** START OF TEXT EXCERPT **

The End of the IP Gold Rush?

By July 8, 2014April 16th, 2020No Comments

By 2010, the IP market was unstoppable. Patent reform, technology booms, and predatory litigation fueled unprecedented growth. The opportunities available to law firms made IP a gold-prize practice. In 2014 the gold nuggets in IP are a lot harder to find—but may be worth even more.

IP—including IP litigation—is under attack. The assailant? Corporate counsel.

While law firms have enjoyed a steady stream of IP work over the past 4 years, corporate counsel have been quietly changing their mindset. Decision makers are showing less and less interest in the never-ending, expensive approach of defending all IP at any cost. Instead, clients are moving ahead with more focus and a keener sense of priority when it comes to their IP portfolios.  

Expect the impact of corporate counsel’s new approach to be in full swing by Fall 2014.

  1. There will be less IP work—and money—heading to law firms.
    Active IP caseloads shrank by nearly 12% from 2012 levels.[1] In the second half of 2014 through 2015, IP decision makers plan to carefully increase their IP caseload by only 8%. IP budgets are under even closer scrutiny and only expected to grow 1.1%. Expect heightened rate pressure, aggressive settlements, and for routine work to head in-house.

  2. Clients eye smaller law firm rosters to gain strategic advantage.
    Corporate counsel using the same firm for prosecution, litigation, and counseling are happier with their law firm. These integrated law firms are able to develop a deep understanding of the client’s IP portfolio and needs; providing both efficient handling of routine matters and strategic insight and guidance for more complex issues. To earn the position of primary IP provider, law firms will be best-served by diving into the stream of patent prosecution work and integrating litigators and counsel into the mix once the firm has proven its worth.

** END OF TEXT EXCERPT **
** START OF DATASET EXCERPT **

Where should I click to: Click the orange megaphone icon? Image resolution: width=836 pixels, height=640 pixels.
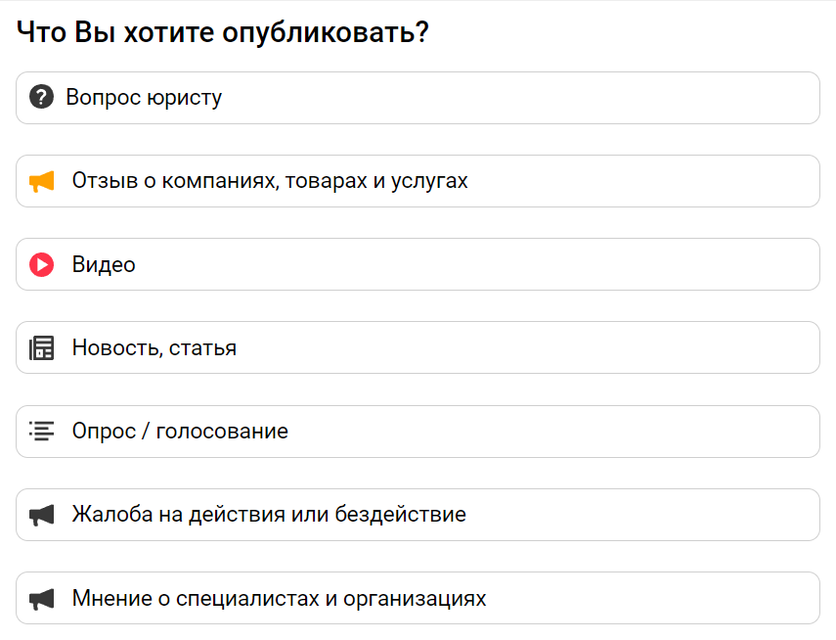[42, 181]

** END OF DATASET EXCERPT **

■ **WHAT YOU NEED TO DO**
**a.** Answer these about the article on the IP market:
(i) By how much did active IP caseloads shrink from 2012 levels?
(ii) Who does the article name as the assailant attacking IP?
(iii) By what percentage are IP budgets expected to grow?
**b.** Could you carry on the article about the IP market from the point where it stops?
The material plays no part in what comes next.

■ **ANSWERS**
**a.**
(i) Nearly 12%.
(ii) Corporate counsel.
(iii) 1.1%.

**b.**
  3. Boutique providers play a key role—but can they provide the full package?
    Apart from a few unique cases, most law firms have acquired the depth of knowledge needed to serve clients. Corporate counsel seek firms able to provide expertise, strategic guidance, business-savvy, and superior client service. Only a few firms have been able to answer the call so far.

As clients redefine their approach to IP, major opportunities are available to the law firms able to make these trends work in their favor.  



[1] Based on BTI research conducted from December 3, 2013 and June 10, 2014. BTI conducted more than 175 independent, individual interviews with General Counsel and IP decision makers at Fortune 1000 companies and large organizations. The results of the research are available now in BTI’s Intellectual Property Outlook 2015: Changes, Trends and Opportunities in IP & IP Litigation.